Planet Hemp: mantenha o respeito
Nem todas as produções atuais, é verdade, tentam usar fórmulas mais sofisticadas. Negociador, com Malvino Salvador e Barbara Reis, ficou por semanas entre as séries mais vistas do Prime Video ao mostrar com um roteiro sofrível um agente que negocia o resgate de reféns. Outro exemplo de sucesso é Aeroporto — Área Restrita, da Discovery, reality com flagrantes reais a turistas que tentam contrabandear mercadorias para dentro do Brasil. Mas, inegavelmente, são os roteiros que fogem do maniqueísmo a grande bala de prata da temporada.
“Nessa guerra, ninguém ganha”
O rapper Marcelo D2, cocriador de Amar É para os Fortes, fala sobre a produção e lamenta os conflitos constantes nas comunidades do Rio.
Na série, um policial mata acidentalmente um menino inocente em uma operação na Maré (RJ). Por que quis mostrar as consequências da tragédia não só na vida da família da vítima, como na do PM também? A ideia era expor que nessa guerra que a gente vive, que afeta tantas famílias, não tem nenhum vencedor. Só piora e morre mais gente. A polícia do Rio é a que mais mata, mas também é a que mais morre. Essa estatística não é boa para ninguém.
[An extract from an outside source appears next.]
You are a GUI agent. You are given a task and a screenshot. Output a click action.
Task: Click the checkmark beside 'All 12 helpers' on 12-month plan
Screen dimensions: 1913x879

A trama também aponta como as milícias cariocas assolam a cidade. Consegue vislumbrar um fim para esse problema? Eu nasci e cresci nesses subúrbios e só vi piorar até agora, mas, como artista, quero enxergar o copo bem cheio. É complicado que a milícia está tomando a política de assalto. Mas eu tenho cinco filhos e quero mirar um Brasil sem violência.
Por que acha que esse gênero de séries policiais faz tanto sucesso no Brasil? Eu acho esse universo da lei fascinante e acredito que faça parte da identidade cultural brasileira. Por isso o interesse por essa dualidade de como a polícia age para nos defender, ou não.